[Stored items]
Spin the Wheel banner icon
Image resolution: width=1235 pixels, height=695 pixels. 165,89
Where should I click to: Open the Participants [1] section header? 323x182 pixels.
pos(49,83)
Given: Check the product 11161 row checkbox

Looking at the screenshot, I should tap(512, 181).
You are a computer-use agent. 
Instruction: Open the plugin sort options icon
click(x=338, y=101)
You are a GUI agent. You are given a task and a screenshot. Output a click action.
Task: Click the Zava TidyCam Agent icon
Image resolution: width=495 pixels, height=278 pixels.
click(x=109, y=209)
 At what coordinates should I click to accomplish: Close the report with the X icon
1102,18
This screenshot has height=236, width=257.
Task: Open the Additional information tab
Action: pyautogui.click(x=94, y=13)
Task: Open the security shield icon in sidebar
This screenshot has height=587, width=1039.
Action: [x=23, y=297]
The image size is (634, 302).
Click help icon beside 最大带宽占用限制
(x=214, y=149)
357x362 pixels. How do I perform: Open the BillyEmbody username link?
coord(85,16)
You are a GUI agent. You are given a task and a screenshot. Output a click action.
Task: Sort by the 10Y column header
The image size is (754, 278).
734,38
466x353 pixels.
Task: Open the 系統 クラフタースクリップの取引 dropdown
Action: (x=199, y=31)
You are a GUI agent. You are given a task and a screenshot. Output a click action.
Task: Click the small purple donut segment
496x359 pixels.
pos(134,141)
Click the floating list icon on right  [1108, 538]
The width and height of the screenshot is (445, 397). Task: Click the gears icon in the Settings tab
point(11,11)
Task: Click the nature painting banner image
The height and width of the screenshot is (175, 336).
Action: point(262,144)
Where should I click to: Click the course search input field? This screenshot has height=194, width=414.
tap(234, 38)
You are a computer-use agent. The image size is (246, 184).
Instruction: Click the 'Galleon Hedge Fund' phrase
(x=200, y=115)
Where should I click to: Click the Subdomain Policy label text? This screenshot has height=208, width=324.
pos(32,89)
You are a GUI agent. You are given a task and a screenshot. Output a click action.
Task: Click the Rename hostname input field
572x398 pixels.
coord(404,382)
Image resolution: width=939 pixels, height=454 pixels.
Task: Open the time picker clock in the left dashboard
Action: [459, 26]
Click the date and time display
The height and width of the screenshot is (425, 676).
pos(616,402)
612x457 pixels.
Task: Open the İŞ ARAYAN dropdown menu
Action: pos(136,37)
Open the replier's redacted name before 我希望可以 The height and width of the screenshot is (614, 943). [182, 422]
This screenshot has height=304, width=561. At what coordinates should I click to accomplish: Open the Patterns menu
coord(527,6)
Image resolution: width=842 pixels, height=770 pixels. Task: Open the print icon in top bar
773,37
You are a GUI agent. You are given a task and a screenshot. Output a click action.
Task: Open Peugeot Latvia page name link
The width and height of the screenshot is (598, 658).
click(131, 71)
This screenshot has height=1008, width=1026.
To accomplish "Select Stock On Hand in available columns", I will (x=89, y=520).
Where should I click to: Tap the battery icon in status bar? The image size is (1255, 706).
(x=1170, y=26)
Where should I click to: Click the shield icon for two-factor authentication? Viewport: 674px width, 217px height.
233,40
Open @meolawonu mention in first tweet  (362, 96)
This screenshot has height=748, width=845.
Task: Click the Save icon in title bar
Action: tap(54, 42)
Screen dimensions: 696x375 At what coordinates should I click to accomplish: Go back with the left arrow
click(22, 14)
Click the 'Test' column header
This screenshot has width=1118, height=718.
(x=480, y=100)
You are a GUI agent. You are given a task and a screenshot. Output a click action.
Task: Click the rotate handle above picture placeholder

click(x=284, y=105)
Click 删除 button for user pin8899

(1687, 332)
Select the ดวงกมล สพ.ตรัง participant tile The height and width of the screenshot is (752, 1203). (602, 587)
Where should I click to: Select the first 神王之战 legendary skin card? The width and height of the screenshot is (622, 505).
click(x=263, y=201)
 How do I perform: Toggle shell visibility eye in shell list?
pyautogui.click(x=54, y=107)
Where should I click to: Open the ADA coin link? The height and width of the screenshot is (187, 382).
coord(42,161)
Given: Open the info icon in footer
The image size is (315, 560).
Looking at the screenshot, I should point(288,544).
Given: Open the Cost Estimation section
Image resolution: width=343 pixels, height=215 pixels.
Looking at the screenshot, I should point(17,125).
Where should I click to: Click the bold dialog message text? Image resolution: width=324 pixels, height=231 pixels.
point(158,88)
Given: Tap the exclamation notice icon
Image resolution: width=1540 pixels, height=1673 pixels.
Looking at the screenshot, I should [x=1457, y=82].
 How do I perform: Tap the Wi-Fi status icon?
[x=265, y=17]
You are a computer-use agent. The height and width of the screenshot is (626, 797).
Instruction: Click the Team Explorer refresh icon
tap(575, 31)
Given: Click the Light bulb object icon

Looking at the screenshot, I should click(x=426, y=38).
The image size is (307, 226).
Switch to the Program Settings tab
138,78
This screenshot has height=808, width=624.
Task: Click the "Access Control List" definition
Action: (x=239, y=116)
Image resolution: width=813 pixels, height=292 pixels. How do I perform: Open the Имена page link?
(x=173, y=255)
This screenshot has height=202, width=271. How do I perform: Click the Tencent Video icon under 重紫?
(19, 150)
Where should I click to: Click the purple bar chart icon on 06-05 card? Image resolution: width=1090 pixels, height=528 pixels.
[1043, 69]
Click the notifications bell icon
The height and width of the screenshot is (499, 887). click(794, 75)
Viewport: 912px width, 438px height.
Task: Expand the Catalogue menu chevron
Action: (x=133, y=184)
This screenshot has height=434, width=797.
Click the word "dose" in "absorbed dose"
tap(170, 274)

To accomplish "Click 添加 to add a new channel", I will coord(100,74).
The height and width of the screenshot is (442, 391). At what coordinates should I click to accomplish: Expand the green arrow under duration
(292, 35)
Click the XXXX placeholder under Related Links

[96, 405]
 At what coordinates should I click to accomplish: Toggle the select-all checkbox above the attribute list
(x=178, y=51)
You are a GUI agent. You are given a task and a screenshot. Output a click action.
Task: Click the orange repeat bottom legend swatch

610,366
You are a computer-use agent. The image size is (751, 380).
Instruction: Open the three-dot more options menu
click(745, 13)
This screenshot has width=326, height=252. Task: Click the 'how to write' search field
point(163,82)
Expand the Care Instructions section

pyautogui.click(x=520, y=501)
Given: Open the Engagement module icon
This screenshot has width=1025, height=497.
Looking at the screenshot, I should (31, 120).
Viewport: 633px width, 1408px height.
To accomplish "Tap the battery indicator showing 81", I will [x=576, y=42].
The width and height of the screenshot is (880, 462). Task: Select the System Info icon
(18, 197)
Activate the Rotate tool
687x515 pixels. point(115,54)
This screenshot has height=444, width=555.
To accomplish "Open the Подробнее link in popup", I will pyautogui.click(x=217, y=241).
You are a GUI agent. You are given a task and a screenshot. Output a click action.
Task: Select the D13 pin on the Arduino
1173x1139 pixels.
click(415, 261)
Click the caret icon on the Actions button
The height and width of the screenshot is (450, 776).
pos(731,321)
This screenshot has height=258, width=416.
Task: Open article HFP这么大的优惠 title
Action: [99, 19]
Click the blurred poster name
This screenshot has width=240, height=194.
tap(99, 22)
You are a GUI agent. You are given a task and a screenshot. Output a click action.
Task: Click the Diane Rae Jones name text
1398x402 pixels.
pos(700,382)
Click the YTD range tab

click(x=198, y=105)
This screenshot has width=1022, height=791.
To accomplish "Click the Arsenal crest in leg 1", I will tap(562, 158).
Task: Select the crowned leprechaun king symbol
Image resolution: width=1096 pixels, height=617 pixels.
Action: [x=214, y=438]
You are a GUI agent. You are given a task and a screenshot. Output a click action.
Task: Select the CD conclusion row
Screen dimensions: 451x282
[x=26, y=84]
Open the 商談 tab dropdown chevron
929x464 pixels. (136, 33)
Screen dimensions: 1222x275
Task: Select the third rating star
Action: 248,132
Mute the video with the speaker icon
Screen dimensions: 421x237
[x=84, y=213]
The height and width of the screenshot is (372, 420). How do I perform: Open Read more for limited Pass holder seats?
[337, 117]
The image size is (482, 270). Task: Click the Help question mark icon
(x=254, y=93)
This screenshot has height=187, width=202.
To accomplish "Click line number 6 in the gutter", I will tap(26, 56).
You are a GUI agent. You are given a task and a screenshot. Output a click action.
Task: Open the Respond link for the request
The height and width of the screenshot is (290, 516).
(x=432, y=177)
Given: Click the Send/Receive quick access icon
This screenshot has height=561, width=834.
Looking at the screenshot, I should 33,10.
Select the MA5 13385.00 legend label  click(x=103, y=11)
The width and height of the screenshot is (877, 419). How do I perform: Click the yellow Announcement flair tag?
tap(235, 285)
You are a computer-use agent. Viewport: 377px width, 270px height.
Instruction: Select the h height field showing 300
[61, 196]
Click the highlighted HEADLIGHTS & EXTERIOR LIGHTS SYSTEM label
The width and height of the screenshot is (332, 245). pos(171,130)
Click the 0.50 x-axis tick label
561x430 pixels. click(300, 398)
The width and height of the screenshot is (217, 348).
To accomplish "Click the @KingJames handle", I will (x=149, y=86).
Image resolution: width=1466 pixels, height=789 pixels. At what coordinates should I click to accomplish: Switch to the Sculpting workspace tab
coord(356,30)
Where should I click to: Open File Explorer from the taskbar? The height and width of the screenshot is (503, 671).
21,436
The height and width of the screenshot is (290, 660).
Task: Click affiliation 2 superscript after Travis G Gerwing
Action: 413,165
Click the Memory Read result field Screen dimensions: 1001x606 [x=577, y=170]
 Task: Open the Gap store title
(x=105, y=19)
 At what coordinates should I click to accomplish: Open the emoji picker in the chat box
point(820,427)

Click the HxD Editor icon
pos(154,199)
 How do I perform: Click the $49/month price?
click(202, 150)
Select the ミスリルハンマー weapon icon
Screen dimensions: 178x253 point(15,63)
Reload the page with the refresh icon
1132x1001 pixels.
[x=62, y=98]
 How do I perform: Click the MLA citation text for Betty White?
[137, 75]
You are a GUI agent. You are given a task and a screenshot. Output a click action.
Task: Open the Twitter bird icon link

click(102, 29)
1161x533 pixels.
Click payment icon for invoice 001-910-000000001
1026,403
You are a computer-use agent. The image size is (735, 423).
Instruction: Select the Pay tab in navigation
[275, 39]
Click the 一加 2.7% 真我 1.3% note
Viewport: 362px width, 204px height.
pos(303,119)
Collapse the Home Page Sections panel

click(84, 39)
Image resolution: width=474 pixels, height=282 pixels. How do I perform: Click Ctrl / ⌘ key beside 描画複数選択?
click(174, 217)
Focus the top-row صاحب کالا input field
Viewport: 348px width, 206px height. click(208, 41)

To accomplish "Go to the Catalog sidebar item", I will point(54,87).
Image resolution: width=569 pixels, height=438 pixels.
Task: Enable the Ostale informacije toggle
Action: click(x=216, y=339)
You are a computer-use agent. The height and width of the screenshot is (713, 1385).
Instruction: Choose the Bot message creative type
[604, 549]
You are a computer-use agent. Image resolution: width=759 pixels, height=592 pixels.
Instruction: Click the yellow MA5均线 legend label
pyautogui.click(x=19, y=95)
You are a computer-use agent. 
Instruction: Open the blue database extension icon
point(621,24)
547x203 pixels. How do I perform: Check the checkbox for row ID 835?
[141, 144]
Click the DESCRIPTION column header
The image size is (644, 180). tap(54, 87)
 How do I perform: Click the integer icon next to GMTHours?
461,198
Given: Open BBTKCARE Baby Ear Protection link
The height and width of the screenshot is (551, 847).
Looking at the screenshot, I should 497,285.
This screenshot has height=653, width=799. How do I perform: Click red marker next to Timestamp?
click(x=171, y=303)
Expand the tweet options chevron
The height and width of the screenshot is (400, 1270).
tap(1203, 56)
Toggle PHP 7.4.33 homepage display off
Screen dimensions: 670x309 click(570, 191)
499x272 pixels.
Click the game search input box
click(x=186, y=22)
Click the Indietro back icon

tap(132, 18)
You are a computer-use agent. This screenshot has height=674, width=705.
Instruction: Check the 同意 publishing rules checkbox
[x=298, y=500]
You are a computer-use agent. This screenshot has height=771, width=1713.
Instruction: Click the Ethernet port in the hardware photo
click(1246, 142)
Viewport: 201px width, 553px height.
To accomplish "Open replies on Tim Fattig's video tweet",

■ **Problem statement**: Could you reproduce, exactly, every line above from the line with "This screenshot has width=240, height=194." to the line with "Task: Select the crowned", and no other line? Both ends count.

■ **Finished task**:
This screenshot has width=240, height=194.
tap(99, 22)
You are a GUI agent. You are given a task and a screenshot. Output a click action.
Task: Click the Diane Rae Jones name text
1398x402 pixels.
pos(700,382)
Click the YTD range tab

click(x=198, y=105)
This screenshot has width=1022, height=791.
To accomplish "Click the Arsenal crest in leg 1", I will tap(562, 158).
Task: Select the crowned leprechaun king symbol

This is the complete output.